Given exercise :: Below, find the line that contains "Screen dimensions: 574x944", and copy word for word everything from that line through the end of the items, both ends included. Leave the pictures out.

Material shown ::
========
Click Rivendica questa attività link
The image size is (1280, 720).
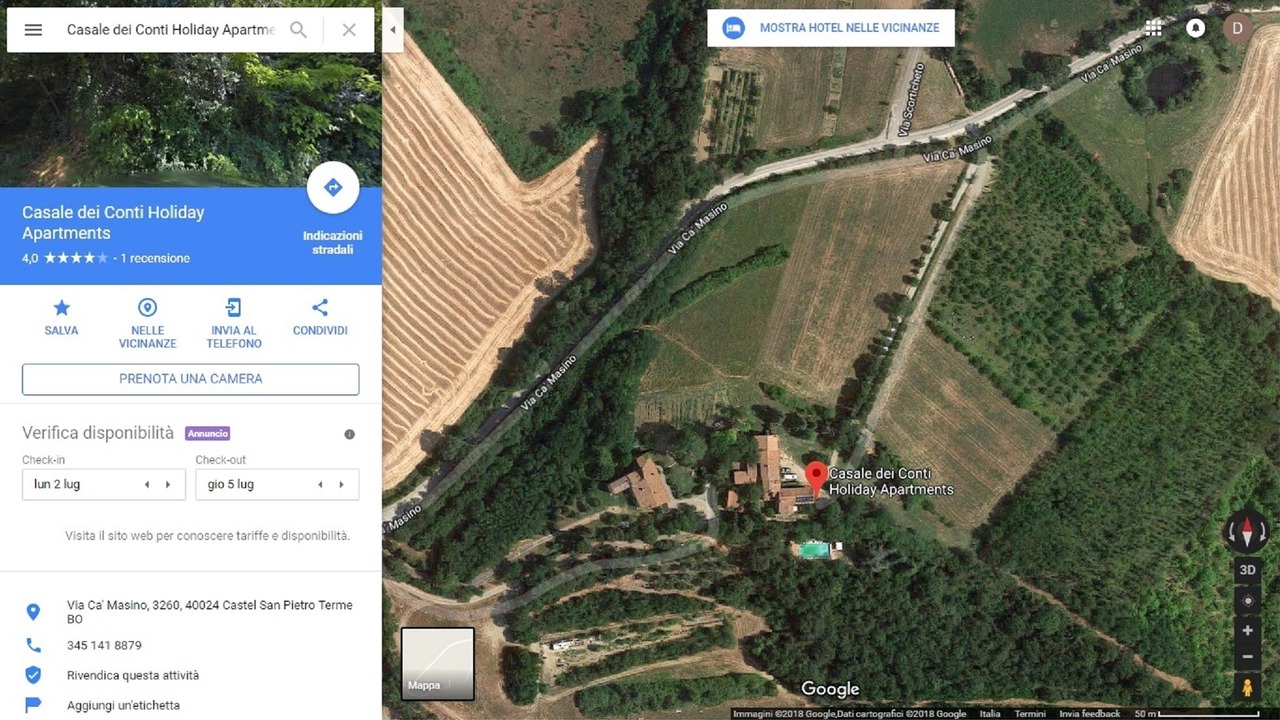coord(133,675)
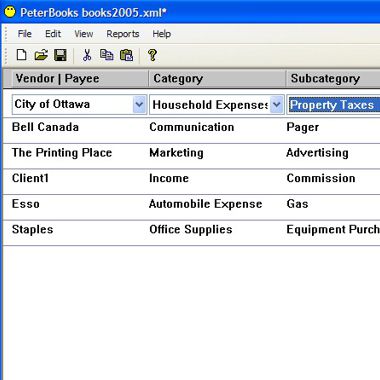Expand the City of Ottawa vendor dropdown
The image size is (380, 380).
pos(139,105)
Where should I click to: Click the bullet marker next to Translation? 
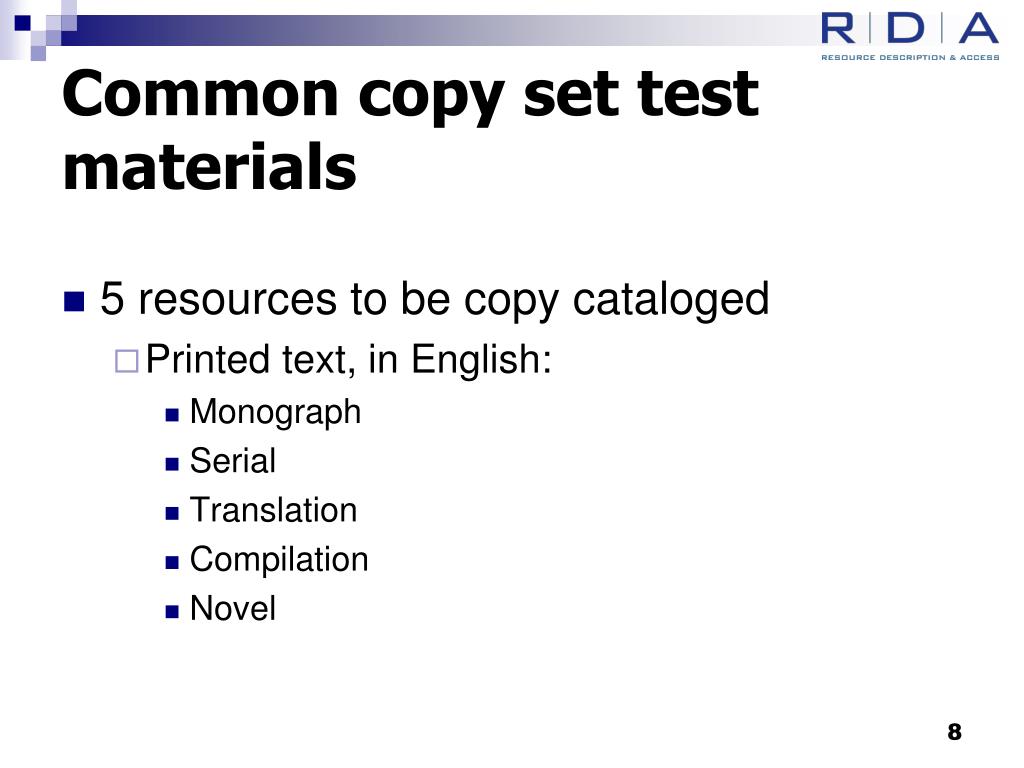[172, 511]
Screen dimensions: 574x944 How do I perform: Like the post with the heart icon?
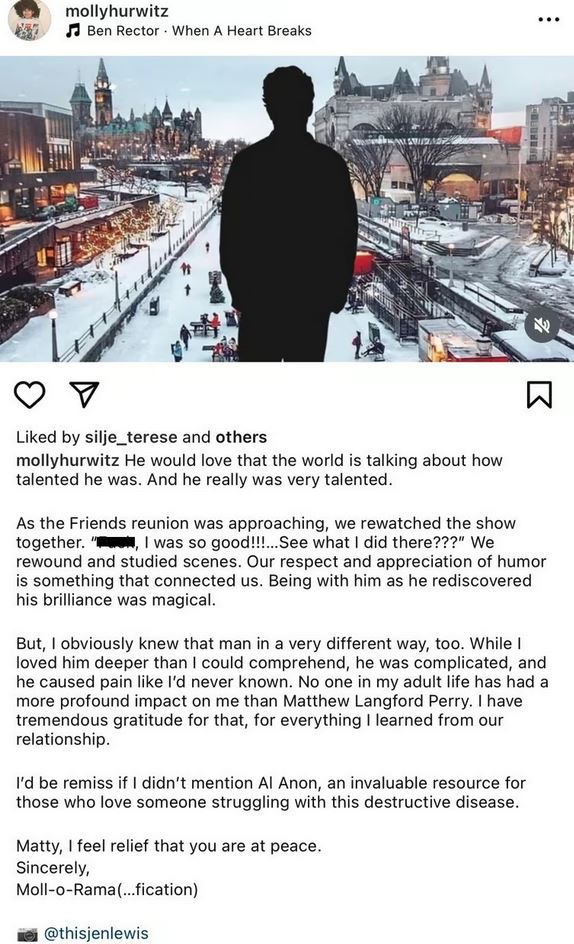tap(30, 395)
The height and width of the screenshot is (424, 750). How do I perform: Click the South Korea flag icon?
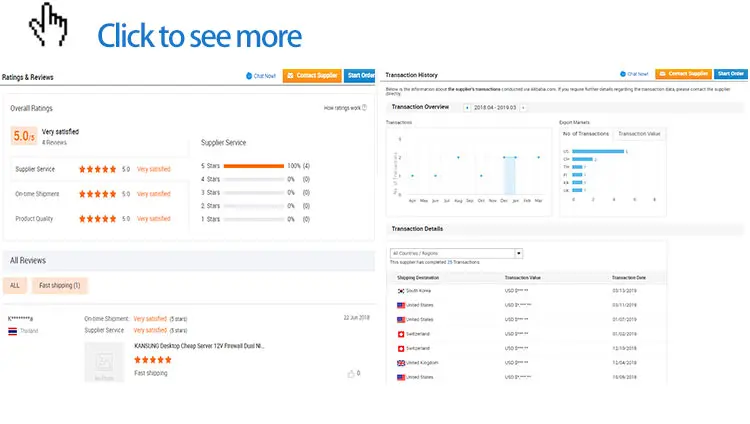coord(400,290)
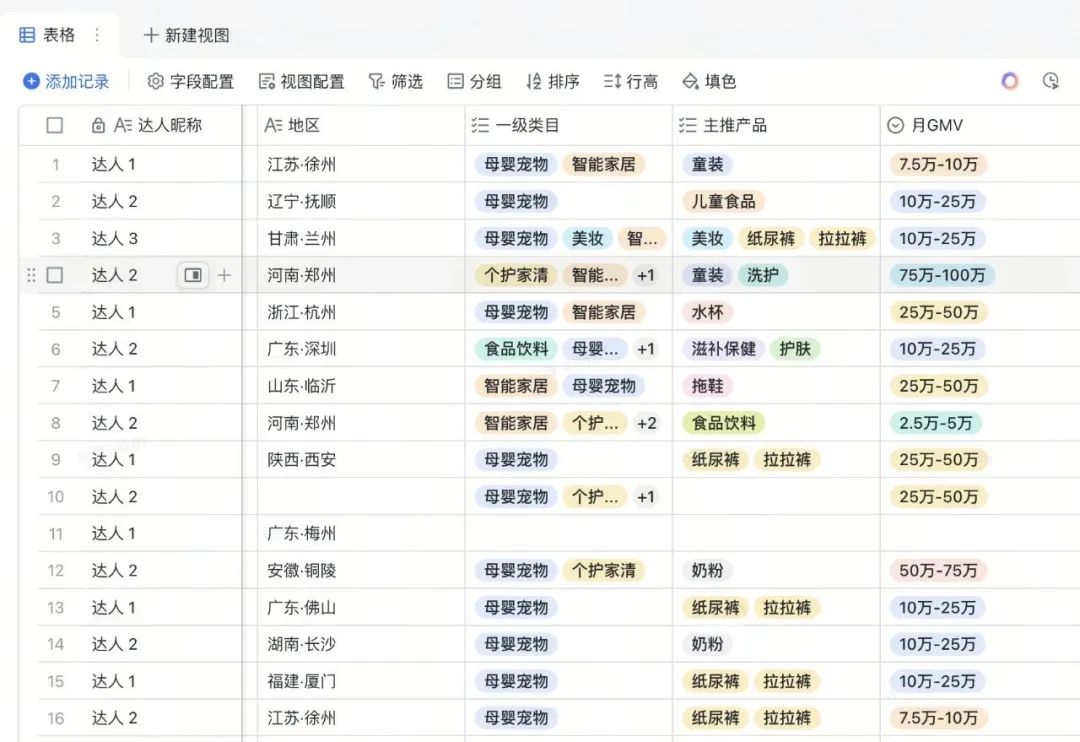This screenshot has width=1080, height=742.
Task: Select the empty 地区 cell in row 10
Action: [361, 496]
========
Solution for this exercise ::
Screen dimensions: 574x944 How do I perform: Like the post with the heart icon?
tap(30, 395)
The height and width of the screenshot is (424, 750). How do I perform: Click the South Korea flag icon?
coord(400,290)
This screenshot has width=1080, height=742.
Task: Select the empty 地区 cell in row 10
Action: [361, 496]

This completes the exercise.